JOB: Report how many lines in the entries below contain the word "Select", giving only the number.

DATASET CONTENT:
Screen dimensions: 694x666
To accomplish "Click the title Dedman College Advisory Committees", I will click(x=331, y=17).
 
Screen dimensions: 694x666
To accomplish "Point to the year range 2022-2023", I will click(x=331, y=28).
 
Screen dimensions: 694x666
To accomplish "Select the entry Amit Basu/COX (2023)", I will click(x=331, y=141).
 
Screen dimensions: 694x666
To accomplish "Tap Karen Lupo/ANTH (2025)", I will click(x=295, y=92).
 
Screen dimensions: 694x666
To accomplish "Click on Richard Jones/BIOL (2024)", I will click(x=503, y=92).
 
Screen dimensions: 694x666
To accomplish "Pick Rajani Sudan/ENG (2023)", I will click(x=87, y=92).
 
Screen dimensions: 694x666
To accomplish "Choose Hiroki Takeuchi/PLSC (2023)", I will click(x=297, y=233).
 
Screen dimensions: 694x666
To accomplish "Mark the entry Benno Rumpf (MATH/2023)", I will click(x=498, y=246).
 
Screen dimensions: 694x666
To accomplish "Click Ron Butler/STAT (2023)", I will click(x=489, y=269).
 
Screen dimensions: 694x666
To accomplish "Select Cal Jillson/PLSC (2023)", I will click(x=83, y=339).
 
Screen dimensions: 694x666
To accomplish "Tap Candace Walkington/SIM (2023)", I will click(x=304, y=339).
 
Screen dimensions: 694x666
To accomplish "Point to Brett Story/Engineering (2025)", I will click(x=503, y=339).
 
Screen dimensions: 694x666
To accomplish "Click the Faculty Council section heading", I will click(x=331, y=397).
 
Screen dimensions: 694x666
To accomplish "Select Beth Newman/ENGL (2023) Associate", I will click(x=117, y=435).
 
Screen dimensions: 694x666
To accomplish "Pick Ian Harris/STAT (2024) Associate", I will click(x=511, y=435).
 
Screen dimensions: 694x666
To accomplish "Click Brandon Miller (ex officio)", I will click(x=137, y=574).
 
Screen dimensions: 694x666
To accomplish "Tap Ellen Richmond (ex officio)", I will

...

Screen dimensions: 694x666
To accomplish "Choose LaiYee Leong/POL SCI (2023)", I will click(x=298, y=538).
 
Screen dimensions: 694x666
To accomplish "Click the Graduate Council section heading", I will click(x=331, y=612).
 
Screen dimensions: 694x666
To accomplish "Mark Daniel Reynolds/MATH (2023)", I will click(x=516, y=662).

---

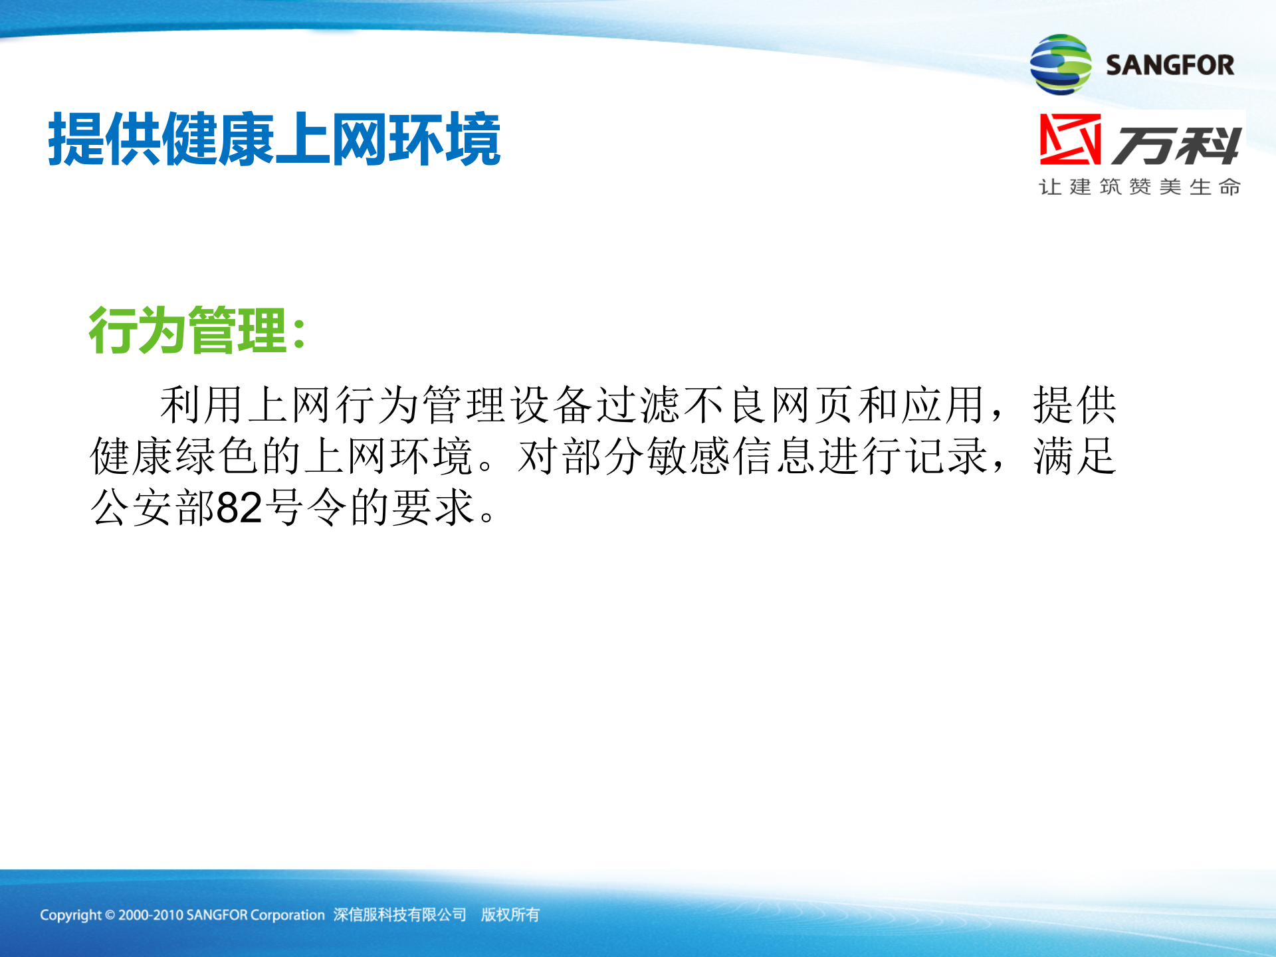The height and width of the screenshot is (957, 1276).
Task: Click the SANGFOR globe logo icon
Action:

TASK RESULT: 3